Even on Low-Fat Diet, You Should Still Eat these Foods

Healthy foods for healthy fats.

If you could only eliminate all fat from your diet, you’d finally be healthy, right? Wrong. While it’s true that a high-fat diet causes a long list of illnesses in addition to making you pack on the pounds, the fact is that you need a certain amount of good fat every day. The trick is learning the difference between bad fat and good fat and keeping your total fat within certain guidelines.

Total Fat

The average American consumes about 40 percent of his calories in fat, according to WebMD. However, the federal government recommends you get 20 to 35 percent of your calories from fat. You need fats to absorb fat-soluble vitamins and to access fatty acids that are essential to your health, but when it comes to your health, not all fats are created equal.

Bad Fat

Limit your intake of saturated fat and trans fatty acids because they raise cholesterol levels in your blood and can lead to heart disease. Saturated fat comes from animals, such as meat, whole milk and eggs. It also comes from certain vegetable oils such as coconut and palm oils. Trans fatty acids are made by adding hydrogen to vegetable oils to change them from a liquid to more of a solid, even at room temperature. They are also called partially hydrogenated oils.

Good Fat

Make sure you include moderate amounts of polyunsaturated and monounsaturated fat in your diet. They can lower both your cholesterol and your chance of heart disease. Polyunsaturated fat also lowers your triglyceride levels. Monounsaturated fats are usually liquid at room temperature but when you put them in the refrigerator they become solid.
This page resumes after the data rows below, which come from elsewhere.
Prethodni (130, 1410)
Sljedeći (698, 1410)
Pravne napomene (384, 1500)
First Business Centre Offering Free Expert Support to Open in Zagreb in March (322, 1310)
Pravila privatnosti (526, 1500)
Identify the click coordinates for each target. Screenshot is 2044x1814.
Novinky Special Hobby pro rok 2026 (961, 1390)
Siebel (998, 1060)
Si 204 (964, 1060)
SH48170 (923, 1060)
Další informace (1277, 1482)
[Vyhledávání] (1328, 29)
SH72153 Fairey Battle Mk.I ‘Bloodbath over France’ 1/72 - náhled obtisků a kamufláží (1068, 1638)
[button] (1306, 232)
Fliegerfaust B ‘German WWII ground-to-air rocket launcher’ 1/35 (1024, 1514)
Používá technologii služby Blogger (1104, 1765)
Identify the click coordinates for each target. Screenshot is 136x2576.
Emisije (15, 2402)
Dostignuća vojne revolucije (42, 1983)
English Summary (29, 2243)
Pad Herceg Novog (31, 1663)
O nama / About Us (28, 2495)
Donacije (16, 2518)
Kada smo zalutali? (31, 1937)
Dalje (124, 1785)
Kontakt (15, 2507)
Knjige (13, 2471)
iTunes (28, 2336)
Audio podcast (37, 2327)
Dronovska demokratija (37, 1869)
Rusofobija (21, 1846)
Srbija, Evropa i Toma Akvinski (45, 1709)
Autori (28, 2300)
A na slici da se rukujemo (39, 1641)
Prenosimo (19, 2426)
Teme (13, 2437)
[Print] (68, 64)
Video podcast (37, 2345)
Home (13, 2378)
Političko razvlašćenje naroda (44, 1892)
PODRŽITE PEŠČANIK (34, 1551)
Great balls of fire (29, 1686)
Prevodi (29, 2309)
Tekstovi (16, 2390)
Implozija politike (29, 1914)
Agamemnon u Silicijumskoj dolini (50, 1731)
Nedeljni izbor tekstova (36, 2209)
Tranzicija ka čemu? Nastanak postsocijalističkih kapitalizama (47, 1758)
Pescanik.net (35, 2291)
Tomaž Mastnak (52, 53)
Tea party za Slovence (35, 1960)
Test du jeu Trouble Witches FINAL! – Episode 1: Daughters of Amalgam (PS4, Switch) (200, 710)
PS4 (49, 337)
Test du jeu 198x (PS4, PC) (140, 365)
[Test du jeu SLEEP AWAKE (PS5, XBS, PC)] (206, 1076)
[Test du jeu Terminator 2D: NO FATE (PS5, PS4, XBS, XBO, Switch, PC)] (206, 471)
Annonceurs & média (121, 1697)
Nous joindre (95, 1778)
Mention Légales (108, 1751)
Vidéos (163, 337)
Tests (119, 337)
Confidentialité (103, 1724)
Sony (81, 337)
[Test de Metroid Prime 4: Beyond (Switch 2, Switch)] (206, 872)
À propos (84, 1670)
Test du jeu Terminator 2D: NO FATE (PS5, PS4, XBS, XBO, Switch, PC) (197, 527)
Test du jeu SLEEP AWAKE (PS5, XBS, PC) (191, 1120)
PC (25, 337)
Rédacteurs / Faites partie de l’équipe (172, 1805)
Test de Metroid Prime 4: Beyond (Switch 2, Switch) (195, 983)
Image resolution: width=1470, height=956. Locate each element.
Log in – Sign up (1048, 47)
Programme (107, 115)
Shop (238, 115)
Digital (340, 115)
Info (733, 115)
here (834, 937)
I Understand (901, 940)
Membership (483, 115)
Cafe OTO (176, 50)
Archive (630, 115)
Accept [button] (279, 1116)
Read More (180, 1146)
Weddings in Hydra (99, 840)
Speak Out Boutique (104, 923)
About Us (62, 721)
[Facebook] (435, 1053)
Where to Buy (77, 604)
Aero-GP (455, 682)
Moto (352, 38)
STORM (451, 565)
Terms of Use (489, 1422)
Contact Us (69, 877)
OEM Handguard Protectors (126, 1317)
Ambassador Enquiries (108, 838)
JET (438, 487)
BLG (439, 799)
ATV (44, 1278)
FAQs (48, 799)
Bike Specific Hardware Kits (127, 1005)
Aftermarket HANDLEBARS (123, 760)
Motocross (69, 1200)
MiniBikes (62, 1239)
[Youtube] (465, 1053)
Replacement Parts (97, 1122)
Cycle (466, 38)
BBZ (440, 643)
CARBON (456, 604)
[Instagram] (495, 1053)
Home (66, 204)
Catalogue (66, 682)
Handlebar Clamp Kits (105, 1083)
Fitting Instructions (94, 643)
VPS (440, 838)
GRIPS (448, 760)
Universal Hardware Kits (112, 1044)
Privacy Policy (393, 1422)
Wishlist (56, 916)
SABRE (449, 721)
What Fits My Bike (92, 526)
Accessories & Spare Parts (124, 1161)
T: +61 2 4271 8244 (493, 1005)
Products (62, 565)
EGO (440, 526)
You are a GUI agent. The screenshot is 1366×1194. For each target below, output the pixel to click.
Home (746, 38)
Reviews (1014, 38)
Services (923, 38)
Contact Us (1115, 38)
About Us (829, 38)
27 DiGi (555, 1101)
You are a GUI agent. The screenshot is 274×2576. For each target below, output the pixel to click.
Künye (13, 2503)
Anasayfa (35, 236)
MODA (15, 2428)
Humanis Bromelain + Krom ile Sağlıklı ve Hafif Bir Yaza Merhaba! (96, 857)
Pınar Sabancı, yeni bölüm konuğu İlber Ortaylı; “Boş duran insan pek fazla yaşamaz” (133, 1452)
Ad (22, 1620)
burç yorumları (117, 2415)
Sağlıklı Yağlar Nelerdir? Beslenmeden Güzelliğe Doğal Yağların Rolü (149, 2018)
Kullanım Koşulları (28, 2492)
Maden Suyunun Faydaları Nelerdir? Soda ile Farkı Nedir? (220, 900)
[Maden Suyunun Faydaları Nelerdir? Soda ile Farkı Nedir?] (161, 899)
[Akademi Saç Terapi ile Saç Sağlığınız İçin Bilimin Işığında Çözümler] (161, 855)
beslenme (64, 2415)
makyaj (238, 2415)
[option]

healthy fatsExamples of Good-Fat Foods

  • Fatty fish: Salmon, trout and other fatty fish carry omega-3 fatty acids, which are a polyunsaturated fat that not only helps prevent health disease but reduces inflammation. Try to eat fish twice a week.
  • Healthy oils: Olive, canola and peanut oils are monounsaturated fat.
  • Nuts: Walnuts, hazelnuts, almonds, cashews, Brazil nuts and similar nuts have monounsaturated fat. They also have vitamin E and fiber.
  • Seeds: They not only have good fat, they also give you protein, fiber and other nutrients. Try pumpkin, sesame, sunflower and other seeds.
  • Avocadoes: Their good fat and fiber make them creamy, filling and healthy.
  • Milk: Make sure it’s skim or 1 percent.
  • Peanut butter: Peanut butter is high in fat, but only about 14 percent of that fat is saturated. The rest is good fat. Peanuts, which are not actually nuts but legumes, also contain protein and fiber.

What about Eggs?

Eggs are high in cholesterol, but scientists now know that the cholesterol we eat is not as bad as the cholesterol our bodies make from bad fats. You can eat eggs as a good source of protein and healthy fats.

Once you understand the difference between good and bad fat, think about the food choices you are making. Remember that you need a moderate amount of good fat to stay healthy.